**DATA LINES**
════════

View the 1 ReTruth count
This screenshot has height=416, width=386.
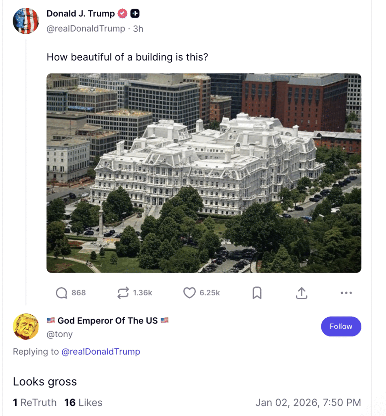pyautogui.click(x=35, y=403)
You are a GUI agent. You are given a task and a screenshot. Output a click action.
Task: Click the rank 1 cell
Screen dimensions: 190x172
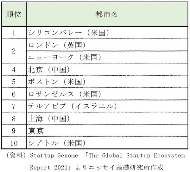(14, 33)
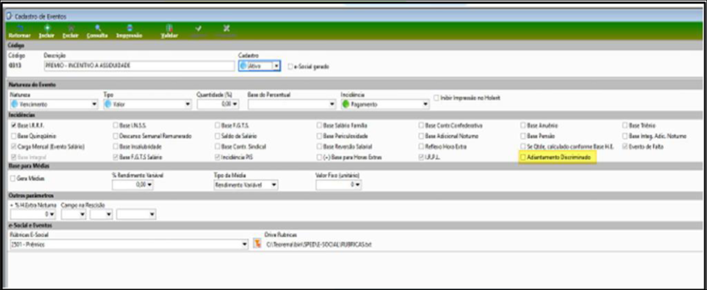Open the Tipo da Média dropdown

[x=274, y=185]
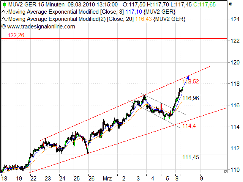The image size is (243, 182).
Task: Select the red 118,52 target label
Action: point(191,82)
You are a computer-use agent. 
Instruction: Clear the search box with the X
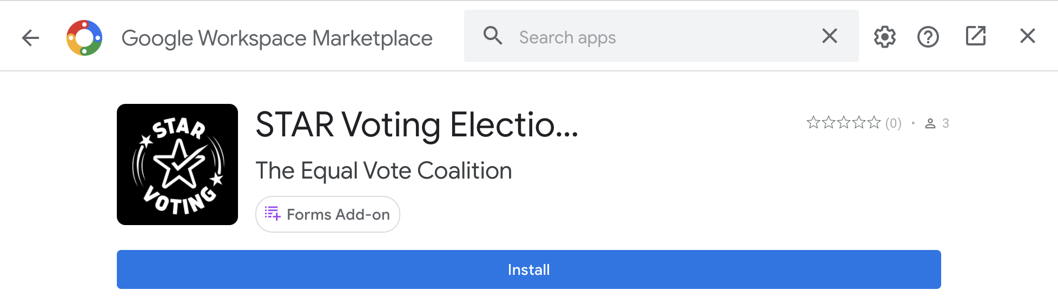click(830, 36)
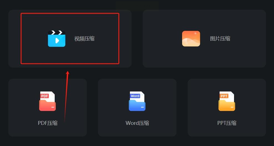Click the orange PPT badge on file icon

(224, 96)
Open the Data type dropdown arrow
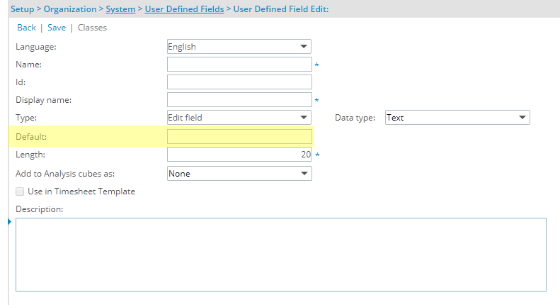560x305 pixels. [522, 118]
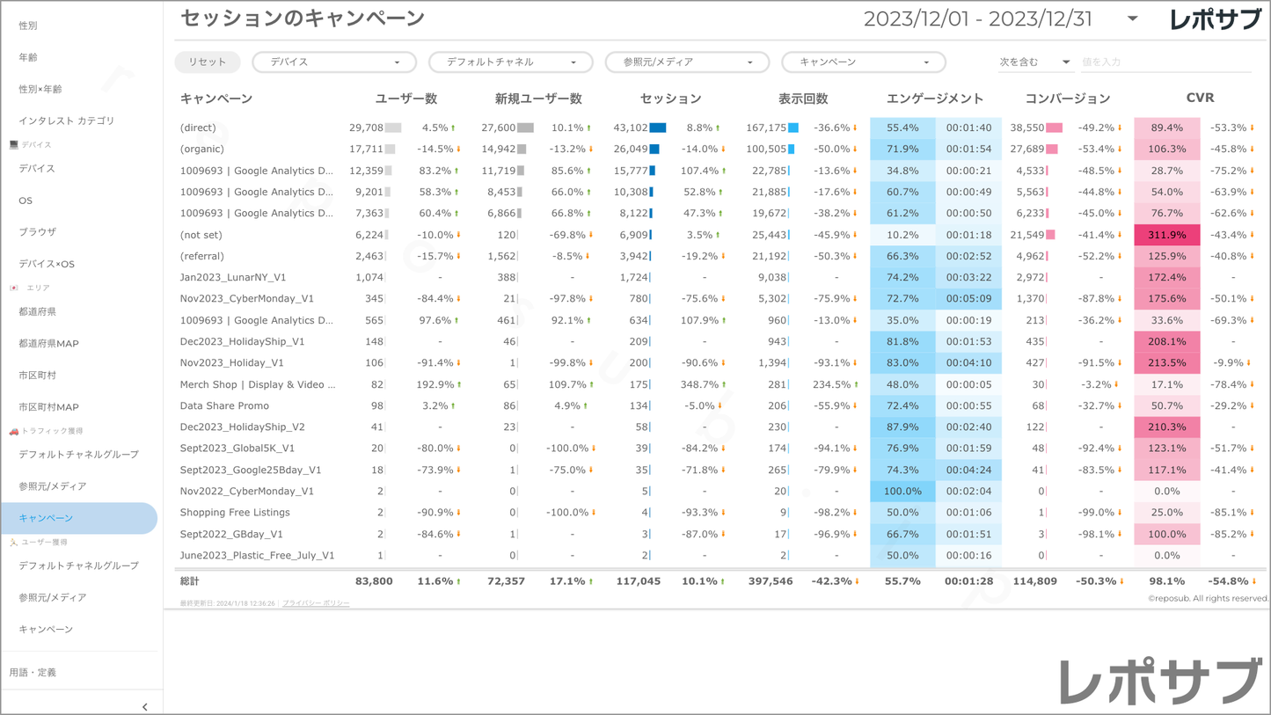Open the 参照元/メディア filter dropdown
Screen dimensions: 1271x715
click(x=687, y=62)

════════

**EXERCISE DETAILS**
List each line of the records above that contains the word "screenshot", copying every such line in full.

**SOLUTION FOR THIS EXERCISE**
This screenshot has height=416, width=386.
You are a GUI agent. You are given a task and a screenshot. Output a click action.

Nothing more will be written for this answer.